Professor Arnaudo uses innovative methods of teaching that incorporate gaming into his classes. He uses games in many ways. This semester, he taught a class about games in Italian culture. Students learned about and played traditional Italian games like Scopa and modern games that have made Italian designers world famous. Professor Arnaudo, who is a published designer himself, also shared his creations with the students. They were given the chance to play them and later the opportunity to discuss with him all the details of the creative process that comes with board game design. Students in this class also read and discuss gamebooks. This style of interactive fiction was invented in the US, perfected in the UK, and brought to Italy as an imported product. The Italians quickly fell in love with it, though, and started creating their own gamebooks, putting an innovative spin on the original concept. Italian gamebooks became a great example of “remade in Italy,” showing the Italian creative propensity for embracing foreign cultural artifacts and turning them into something personal and unique. For their final project, the students create a boardgame or a gamebook based on Italian culture.
Teaching Is a Game
In his class for the Hutton Honors College, Professor Arnaudo uses games to bring theories of leadership to life. The class is called Leadership: From War to Peace, and it focuses on military leadership and its applications to civilian leadership, and touches upon such classic thinkers as Sun Tzu, Machiavelli, and Clausewitz. After reading and discussing a text, the students play a game that exemplifies the principles shown in the text. For example, after talking about the importance of preparation and coordination in leadership, the students play a large naval battle game about Trafalgar, in which those factors were key to ensure an English victory. After learning about restraint and subtlety from Sun Tzu, they play a game about the warring states in Ancient China in which employing those strategies is necessary to win. To show the importance of diplomacy, compromise, and negotiation, the students play a role-playing game in which they take on the role of politicians in the Kentucky legislature in the fateful year 1861. Tasked with the job of completing individual objectives from the point of view of the people who were there, the students write and deliver speeches, make agreements, vote on bills, and try to affect the political landscape of the time. Based on the students’ decision, Kentucky may stay loyal to the Union, secede, or maintain neutrality. This year, Kentucky managed to maintain neutrality.

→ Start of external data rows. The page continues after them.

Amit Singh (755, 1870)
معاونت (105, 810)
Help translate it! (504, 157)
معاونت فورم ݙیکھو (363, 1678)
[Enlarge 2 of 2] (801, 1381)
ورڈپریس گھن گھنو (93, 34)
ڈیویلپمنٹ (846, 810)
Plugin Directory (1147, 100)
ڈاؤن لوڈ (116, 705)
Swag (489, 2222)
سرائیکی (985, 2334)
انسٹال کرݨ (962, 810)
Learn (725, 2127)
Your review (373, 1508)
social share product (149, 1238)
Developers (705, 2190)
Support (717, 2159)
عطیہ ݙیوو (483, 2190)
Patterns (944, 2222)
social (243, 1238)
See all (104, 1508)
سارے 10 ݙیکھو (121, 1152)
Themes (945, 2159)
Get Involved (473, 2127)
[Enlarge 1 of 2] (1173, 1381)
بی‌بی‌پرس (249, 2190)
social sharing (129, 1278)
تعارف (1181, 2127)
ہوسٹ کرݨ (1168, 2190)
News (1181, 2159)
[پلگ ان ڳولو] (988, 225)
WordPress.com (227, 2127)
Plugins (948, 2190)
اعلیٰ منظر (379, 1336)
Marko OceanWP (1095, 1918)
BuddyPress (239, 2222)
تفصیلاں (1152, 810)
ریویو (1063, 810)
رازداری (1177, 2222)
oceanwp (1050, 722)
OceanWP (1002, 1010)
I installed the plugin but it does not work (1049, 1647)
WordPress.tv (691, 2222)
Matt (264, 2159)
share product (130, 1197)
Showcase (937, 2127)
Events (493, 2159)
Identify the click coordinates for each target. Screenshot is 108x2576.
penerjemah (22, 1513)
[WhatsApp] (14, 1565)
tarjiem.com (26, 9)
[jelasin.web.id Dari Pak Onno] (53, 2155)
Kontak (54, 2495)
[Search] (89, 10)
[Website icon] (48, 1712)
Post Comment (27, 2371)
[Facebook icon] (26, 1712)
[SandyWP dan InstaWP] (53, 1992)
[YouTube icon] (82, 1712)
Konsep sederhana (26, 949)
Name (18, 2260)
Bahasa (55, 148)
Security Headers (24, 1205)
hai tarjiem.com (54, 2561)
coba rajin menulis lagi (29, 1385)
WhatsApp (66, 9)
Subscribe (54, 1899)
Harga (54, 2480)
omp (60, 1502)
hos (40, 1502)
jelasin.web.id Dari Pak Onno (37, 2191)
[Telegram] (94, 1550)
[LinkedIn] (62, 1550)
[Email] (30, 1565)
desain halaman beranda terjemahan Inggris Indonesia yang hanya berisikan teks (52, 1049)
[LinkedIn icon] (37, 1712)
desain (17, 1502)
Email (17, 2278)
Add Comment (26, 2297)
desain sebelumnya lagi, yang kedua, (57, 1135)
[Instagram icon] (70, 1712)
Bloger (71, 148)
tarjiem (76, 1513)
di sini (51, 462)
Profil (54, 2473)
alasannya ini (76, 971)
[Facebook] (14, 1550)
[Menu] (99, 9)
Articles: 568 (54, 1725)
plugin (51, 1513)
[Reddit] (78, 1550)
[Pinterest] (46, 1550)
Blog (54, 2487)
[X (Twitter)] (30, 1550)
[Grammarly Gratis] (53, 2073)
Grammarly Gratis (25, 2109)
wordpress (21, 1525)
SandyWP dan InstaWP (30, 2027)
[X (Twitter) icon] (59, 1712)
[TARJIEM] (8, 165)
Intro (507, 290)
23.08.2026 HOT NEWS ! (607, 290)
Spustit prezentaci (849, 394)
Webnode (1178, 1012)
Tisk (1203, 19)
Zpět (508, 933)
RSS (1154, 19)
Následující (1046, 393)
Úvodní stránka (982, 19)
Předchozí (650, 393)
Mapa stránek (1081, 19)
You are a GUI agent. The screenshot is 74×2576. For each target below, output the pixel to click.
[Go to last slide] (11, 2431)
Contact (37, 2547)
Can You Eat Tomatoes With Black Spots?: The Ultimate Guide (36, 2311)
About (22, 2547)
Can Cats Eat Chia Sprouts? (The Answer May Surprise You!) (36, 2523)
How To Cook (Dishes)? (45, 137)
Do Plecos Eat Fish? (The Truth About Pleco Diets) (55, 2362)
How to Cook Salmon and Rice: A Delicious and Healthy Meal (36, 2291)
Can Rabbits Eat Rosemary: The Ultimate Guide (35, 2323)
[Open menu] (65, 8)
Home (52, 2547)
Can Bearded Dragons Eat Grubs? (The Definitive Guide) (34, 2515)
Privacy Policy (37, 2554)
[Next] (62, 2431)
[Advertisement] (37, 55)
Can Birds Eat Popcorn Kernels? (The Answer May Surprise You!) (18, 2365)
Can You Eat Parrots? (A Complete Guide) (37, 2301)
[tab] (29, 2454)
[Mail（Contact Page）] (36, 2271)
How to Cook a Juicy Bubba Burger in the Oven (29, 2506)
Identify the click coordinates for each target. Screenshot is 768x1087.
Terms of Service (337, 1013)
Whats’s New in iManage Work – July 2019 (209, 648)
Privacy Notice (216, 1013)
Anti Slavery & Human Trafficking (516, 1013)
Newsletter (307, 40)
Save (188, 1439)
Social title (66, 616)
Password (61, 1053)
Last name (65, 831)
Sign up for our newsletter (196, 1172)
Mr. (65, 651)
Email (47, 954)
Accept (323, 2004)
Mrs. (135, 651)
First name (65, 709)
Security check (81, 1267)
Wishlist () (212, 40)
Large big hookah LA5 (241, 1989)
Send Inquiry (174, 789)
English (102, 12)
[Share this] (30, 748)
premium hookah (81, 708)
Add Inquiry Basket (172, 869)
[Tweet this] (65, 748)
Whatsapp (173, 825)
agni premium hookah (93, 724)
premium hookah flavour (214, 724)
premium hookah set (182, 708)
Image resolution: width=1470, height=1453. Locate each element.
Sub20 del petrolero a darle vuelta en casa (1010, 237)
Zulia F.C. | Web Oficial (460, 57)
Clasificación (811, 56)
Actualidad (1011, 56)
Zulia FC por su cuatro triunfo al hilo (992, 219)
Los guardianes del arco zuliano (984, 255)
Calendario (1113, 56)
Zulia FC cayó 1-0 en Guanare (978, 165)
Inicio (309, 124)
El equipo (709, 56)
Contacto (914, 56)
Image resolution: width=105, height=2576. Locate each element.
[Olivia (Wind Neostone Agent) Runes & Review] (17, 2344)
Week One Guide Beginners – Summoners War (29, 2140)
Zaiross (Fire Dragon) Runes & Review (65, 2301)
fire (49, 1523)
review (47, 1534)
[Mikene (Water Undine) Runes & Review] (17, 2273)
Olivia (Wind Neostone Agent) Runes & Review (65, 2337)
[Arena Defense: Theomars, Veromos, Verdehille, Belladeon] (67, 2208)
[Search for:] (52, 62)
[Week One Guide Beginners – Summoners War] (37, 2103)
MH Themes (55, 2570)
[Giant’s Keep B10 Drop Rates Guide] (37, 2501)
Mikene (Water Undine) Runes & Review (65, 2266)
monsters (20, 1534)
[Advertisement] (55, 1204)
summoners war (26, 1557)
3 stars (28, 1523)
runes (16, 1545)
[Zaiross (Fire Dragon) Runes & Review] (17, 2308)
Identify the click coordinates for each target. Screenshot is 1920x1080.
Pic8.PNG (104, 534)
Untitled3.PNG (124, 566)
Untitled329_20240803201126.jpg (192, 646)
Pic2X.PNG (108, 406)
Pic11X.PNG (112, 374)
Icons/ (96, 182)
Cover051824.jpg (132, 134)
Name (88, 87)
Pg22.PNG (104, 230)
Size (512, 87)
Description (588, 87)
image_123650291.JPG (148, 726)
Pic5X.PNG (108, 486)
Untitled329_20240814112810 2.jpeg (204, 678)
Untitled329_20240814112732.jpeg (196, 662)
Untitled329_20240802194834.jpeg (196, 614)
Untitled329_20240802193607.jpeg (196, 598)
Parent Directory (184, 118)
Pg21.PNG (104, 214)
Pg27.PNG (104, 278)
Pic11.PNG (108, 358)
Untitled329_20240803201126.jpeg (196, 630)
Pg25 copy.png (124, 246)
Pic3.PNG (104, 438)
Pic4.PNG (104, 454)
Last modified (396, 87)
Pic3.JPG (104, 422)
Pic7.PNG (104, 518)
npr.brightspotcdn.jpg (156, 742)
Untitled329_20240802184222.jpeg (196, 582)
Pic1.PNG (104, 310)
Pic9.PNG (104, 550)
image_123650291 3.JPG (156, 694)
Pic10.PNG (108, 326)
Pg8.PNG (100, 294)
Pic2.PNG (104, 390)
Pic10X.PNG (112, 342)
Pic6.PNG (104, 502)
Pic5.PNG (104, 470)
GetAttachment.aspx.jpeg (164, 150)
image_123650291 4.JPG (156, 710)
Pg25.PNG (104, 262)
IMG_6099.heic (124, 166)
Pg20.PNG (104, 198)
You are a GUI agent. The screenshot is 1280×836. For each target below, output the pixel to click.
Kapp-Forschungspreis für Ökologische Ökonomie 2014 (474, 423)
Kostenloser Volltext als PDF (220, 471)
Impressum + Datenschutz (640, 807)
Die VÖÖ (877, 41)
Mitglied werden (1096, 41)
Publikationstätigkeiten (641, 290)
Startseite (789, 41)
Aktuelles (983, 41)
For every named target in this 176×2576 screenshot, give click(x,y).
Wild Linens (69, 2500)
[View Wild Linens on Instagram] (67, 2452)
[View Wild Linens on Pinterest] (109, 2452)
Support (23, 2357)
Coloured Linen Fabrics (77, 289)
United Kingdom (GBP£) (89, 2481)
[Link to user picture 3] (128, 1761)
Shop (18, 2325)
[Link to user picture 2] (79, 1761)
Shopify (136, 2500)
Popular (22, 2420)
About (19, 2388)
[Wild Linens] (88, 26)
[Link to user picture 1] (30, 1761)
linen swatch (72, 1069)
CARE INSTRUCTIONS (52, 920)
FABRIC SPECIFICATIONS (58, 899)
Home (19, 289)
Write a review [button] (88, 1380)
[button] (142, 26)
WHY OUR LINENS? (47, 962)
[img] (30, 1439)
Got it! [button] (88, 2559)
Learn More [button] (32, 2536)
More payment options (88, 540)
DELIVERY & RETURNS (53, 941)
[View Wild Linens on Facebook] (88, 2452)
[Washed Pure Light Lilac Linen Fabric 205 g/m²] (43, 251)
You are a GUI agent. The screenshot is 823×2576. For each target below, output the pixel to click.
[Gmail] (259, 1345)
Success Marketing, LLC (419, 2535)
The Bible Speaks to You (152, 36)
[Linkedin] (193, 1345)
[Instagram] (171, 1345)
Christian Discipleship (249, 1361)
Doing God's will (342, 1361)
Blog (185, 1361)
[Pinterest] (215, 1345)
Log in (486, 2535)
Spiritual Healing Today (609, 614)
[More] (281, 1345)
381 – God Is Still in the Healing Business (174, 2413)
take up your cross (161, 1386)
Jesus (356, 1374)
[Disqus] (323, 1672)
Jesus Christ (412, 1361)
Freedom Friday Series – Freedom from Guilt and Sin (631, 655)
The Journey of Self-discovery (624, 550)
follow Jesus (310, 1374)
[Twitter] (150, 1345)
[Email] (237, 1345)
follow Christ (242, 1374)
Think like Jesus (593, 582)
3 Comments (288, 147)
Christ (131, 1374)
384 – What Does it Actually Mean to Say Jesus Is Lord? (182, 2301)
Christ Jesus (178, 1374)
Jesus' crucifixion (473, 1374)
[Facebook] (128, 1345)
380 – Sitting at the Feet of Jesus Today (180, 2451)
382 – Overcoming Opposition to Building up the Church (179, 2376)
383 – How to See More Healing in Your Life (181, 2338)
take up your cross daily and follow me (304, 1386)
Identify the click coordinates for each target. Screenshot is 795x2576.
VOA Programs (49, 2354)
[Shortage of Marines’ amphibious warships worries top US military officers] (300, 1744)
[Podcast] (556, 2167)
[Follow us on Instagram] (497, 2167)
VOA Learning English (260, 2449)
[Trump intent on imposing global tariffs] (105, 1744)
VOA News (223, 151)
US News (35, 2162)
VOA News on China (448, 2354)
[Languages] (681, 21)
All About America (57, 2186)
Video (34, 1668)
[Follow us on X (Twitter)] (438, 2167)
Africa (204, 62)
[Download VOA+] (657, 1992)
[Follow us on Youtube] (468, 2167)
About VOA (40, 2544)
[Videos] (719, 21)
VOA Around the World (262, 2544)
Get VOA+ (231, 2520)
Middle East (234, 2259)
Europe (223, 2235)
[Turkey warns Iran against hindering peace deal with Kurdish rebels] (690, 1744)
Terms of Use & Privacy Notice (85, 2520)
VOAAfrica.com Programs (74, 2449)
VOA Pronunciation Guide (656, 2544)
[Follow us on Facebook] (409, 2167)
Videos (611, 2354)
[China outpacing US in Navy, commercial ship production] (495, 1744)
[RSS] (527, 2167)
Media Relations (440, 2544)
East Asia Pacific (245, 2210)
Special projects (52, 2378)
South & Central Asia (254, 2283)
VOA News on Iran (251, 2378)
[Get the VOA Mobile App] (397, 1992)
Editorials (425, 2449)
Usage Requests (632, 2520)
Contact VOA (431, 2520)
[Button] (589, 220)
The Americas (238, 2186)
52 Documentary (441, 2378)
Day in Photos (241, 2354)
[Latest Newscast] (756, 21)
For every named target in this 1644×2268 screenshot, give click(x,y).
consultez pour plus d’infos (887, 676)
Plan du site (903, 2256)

The method of combining readings, discussions, and games to teach about leadership is not Professor Arnaudo’s invention. Rather, he borrowed from military academies around the world, which routinely use it to train their officers. In other words, Professor Arnaudo’s students are exposed to the very same pedagogical methods that the professionals in the field consider to be the most appropriate.
Professor Arnaudo uses games while also teaching Italian culture and language. The students in his M400-level seminar this spring had a chance to learn about Italian society through exploring different board games. As their final project, they designed, tested, and presented their own board games: all in Italian, because playing is learning.